Speeches, etc.

Margaret Thatcher

TV Interview for ITN (visiting Poland)

Document type: Speeches, interviews, etc.
Venue: Interpress, Warsaw
Source: Thatcher Archive: COI transcript
Journalist: Ian Glover-James, ITN
Editorial comments: Between 1830 and 1910 local time.
Importance ranking: Major
Word count: 531

Ian Glover-James, ITN

You met Lech Walesa today. Give us your impressions about the man and about Solidarity?

Prime Minister

Lech WalesaHe is a very interesting person. He knows the views which he has thought about and which he is very articulate about. He obviously has spent a long time in putting them. They are not only views about trade unions, they are much much wider than that. They really are the focus for opposition in Poland and they really are views about the kind of political system they would like to have and other things which spring from that.

So this was a much wider kind of organisation from that which I had expected.
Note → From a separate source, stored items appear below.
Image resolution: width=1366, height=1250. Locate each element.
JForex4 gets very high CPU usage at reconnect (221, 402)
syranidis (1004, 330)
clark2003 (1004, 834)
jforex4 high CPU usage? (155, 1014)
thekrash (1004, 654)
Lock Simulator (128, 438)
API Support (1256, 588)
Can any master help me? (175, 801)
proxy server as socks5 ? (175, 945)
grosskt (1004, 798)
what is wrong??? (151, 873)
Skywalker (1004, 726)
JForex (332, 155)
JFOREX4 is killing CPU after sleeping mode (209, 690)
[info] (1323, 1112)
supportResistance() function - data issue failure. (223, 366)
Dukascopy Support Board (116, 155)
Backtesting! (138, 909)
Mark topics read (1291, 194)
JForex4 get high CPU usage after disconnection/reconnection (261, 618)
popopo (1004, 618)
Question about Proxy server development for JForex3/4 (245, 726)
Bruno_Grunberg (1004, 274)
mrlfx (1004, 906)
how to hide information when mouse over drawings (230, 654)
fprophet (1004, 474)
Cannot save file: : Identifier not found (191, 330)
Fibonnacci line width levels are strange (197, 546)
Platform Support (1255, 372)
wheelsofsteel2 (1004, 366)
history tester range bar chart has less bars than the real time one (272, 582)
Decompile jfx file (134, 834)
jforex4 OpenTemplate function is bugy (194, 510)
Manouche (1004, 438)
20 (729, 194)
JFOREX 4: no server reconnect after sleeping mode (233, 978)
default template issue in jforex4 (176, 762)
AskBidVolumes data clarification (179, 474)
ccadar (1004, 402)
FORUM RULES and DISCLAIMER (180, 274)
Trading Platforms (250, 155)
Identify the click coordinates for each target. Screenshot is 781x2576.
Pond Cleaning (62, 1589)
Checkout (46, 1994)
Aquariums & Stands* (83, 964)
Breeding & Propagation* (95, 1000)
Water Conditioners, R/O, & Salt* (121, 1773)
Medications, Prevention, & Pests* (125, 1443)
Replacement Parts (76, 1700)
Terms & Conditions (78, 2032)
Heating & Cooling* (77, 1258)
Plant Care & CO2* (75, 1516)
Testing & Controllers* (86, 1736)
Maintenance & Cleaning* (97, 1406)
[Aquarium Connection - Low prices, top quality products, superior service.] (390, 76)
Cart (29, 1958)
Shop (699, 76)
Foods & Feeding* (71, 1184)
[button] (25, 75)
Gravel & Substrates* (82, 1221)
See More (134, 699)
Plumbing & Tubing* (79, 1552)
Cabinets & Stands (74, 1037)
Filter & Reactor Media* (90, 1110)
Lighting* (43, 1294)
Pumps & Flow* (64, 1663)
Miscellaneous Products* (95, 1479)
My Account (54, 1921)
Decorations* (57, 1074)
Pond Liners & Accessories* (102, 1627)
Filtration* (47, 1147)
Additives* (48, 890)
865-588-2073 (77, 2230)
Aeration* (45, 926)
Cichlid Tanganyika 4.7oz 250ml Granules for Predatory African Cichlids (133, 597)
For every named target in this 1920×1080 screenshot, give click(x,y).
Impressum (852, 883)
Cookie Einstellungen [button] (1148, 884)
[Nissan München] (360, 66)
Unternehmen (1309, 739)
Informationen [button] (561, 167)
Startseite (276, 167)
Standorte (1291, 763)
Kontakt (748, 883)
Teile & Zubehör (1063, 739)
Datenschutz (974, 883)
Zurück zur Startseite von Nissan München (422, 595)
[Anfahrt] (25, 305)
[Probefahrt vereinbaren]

He also is very sensible and reasonable. There is nothing extreme about him at all and then later I met him with a number of advisers that he has, people on the economic side, on the [end p1] political side, on the technical side, and they are really genuinely searching for the way ahead, searching whether they can find it through dialogue and feeling very deeply that although they are now quite a power in the land and a power internationally, they are not legal yet, they are not legally recognised and they feel that deeply.

Ian Glover-James, ITN

You say he is very sensible and yet the Polish government do not seem to be able to do business with him. What does that say about Poland today and the way it is governed?

Prime Minister

I think it says that it just has to find its way forward and is trying to find its way forward. I think Solidarity would think that the Round Table talks, which have been held, which stopped and which it has an invitation to again, that they had something to do with the creation of that kind of vehicle. I do not think anyone knows how strongly it will go ahead or whether it is the right kind of way for the involvement and discussion they need.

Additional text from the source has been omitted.